- _ASSIGNMENT_
After locating the line with "Viewport: 1342px width, 792px" in the entries below, output it and each following line up to and including the line with "Click the LW Incoming legend label", exactly and without pictures.

- _RECORD SET_
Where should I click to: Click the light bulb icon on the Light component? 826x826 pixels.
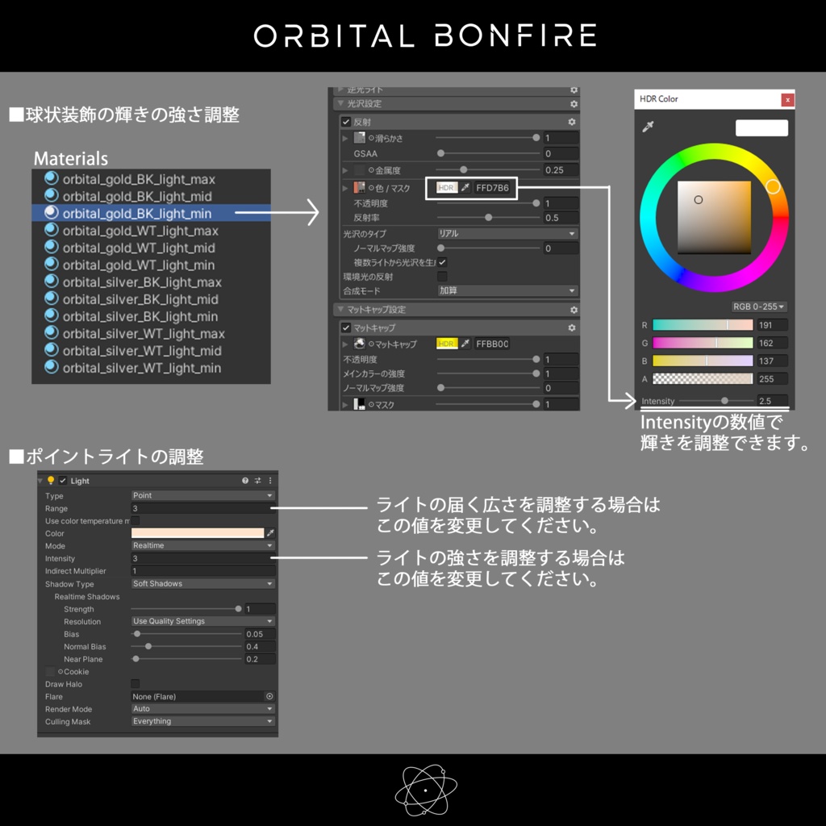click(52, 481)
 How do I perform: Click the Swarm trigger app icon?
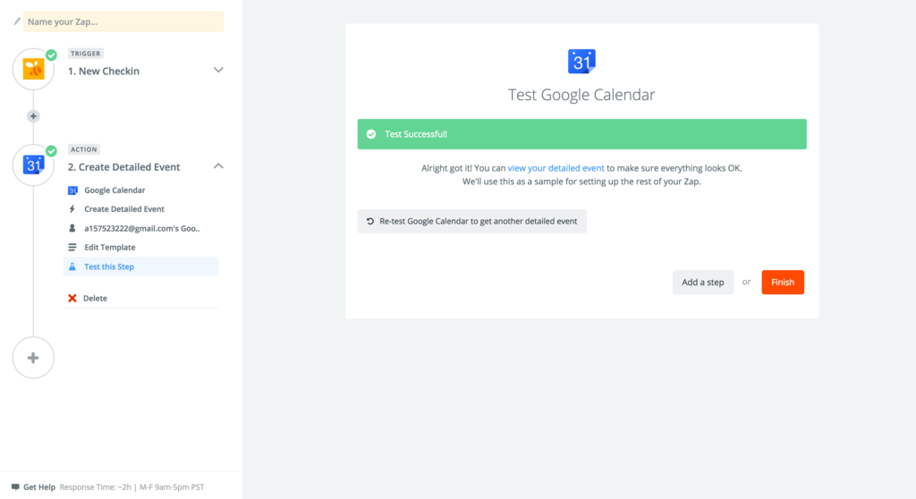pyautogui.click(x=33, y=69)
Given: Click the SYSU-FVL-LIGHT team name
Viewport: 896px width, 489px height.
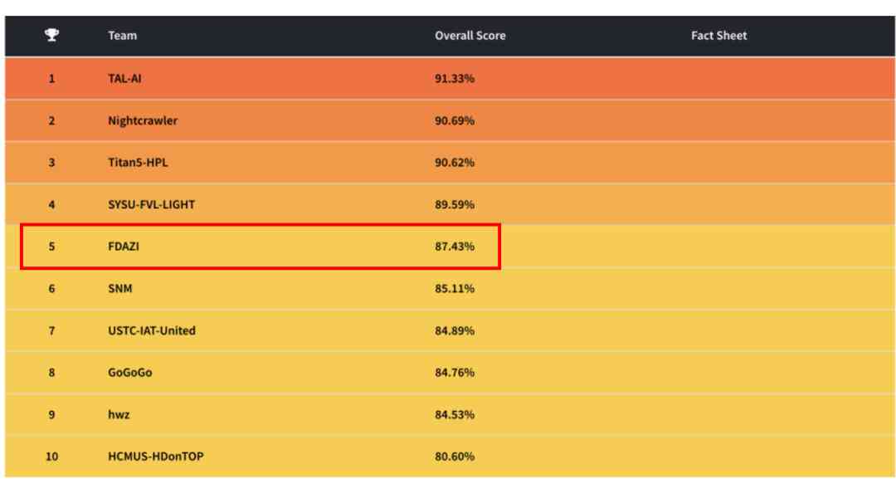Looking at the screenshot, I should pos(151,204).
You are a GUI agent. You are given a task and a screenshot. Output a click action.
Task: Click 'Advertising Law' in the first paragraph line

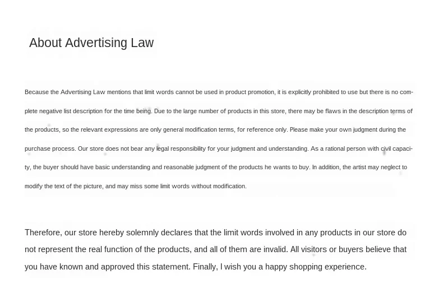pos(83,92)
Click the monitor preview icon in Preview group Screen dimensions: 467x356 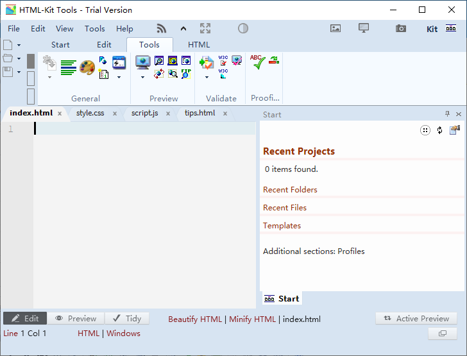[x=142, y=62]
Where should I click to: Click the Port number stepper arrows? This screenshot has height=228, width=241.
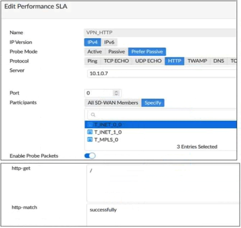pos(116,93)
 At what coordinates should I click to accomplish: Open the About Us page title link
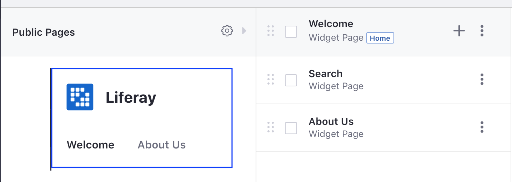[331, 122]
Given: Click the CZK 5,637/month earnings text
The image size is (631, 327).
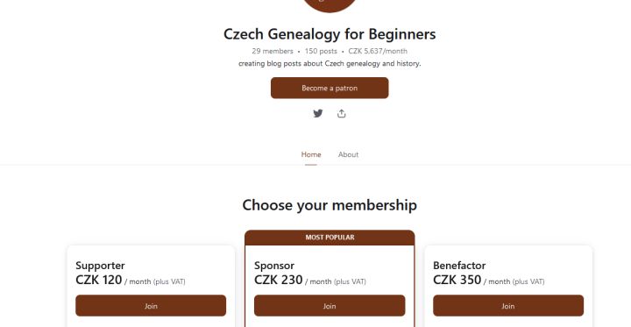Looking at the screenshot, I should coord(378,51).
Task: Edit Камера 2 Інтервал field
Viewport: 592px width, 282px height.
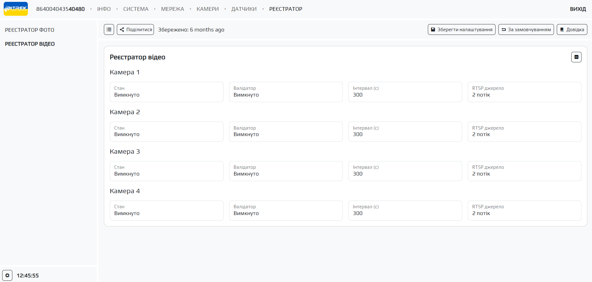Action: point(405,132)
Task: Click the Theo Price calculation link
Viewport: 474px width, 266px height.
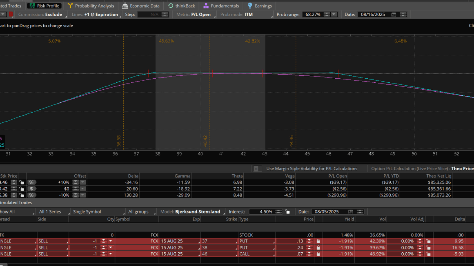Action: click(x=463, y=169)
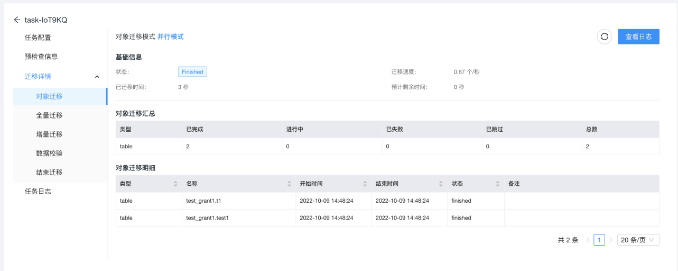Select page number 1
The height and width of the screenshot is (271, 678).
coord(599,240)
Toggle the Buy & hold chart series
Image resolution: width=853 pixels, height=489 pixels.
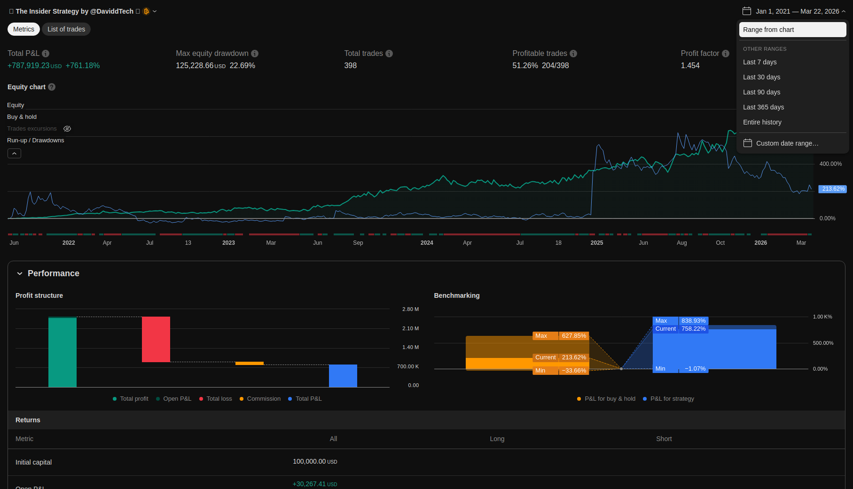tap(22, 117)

--

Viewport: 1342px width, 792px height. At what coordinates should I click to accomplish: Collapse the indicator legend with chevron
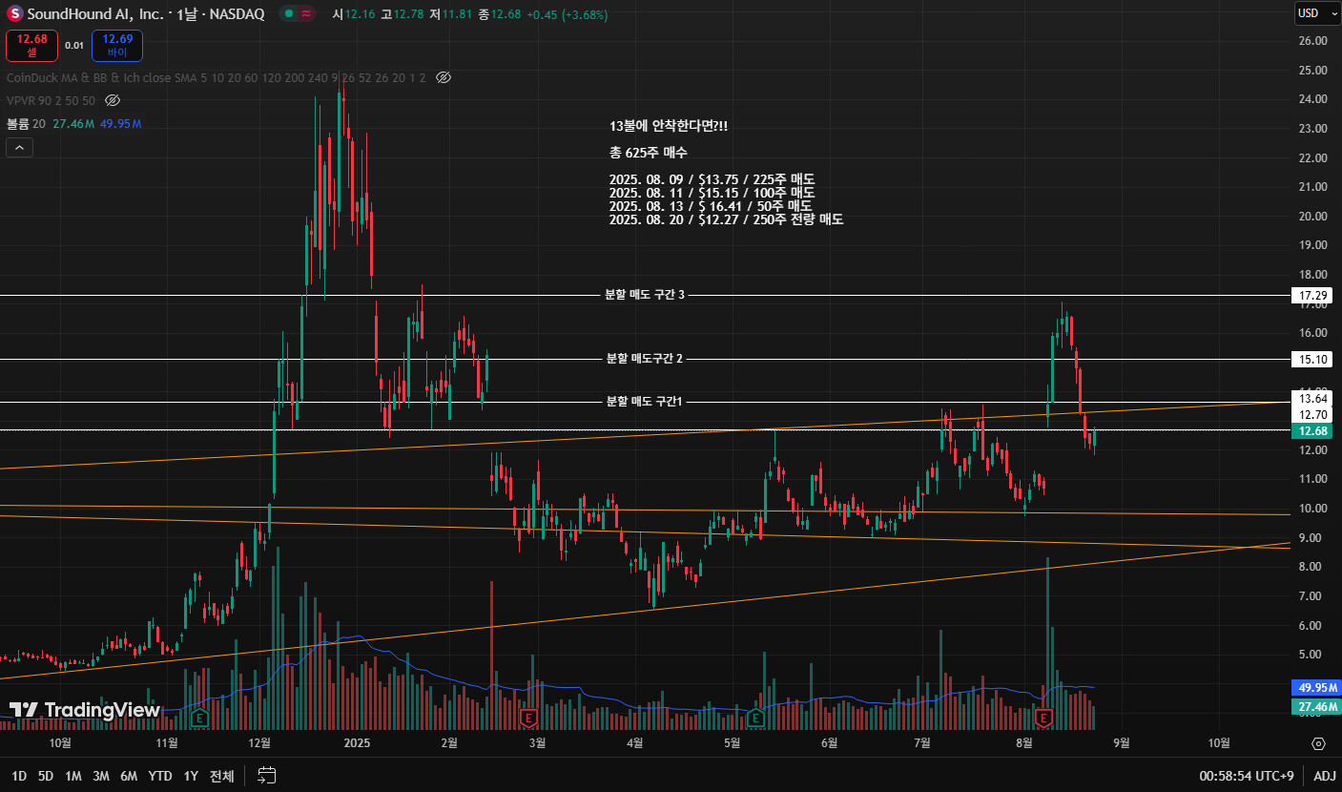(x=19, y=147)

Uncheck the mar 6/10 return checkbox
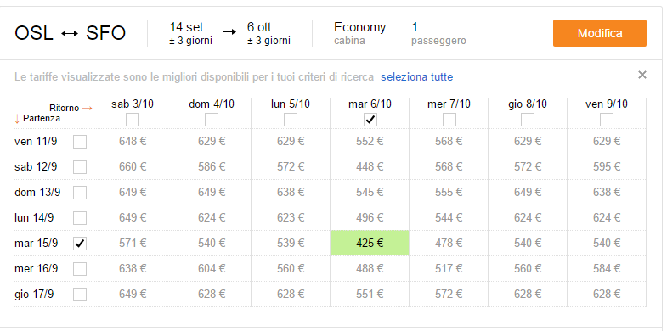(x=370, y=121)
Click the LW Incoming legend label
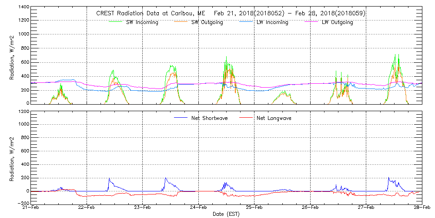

--

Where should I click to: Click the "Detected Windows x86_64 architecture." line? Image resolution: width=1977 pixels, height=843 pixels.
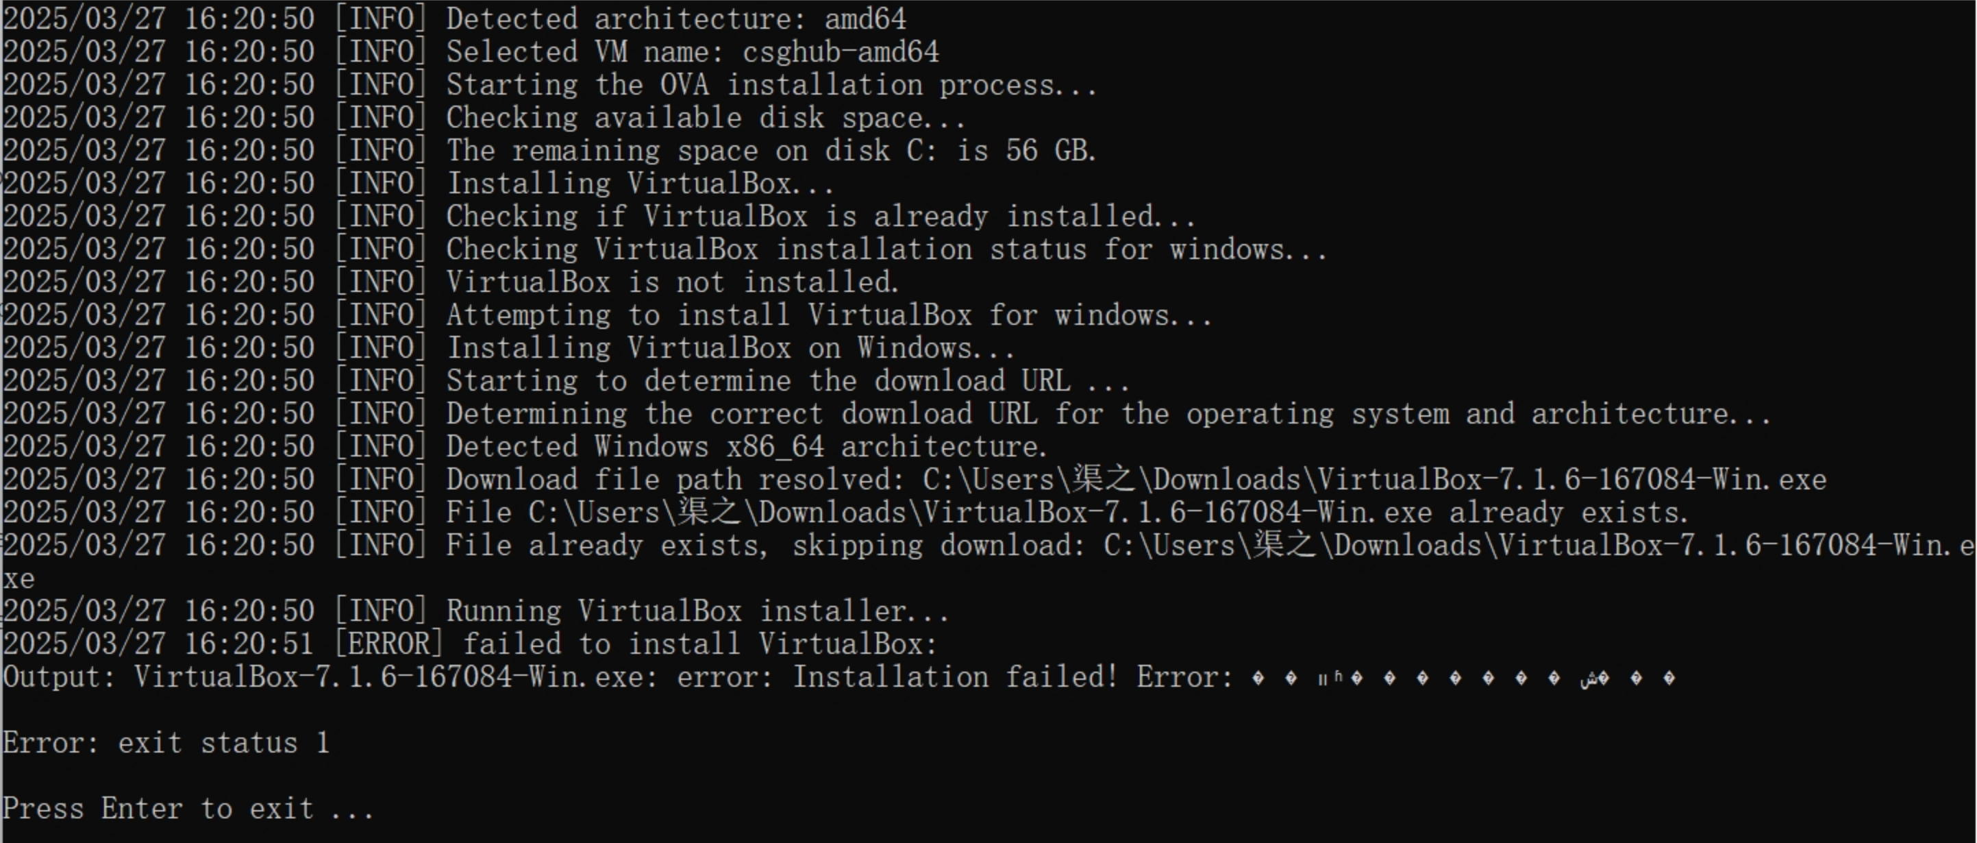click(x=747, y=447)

- _ANSWER TO THE EXERCISE_
Viewport: 1342px width, 792px height. At what coordinates should I click to accomplish: Collapse the indicator legend with chevron
(x=19, y=147)

Uncheck the mar 6/10 return checkbox
(x=370, y=121)
Click the LW Incoming legend label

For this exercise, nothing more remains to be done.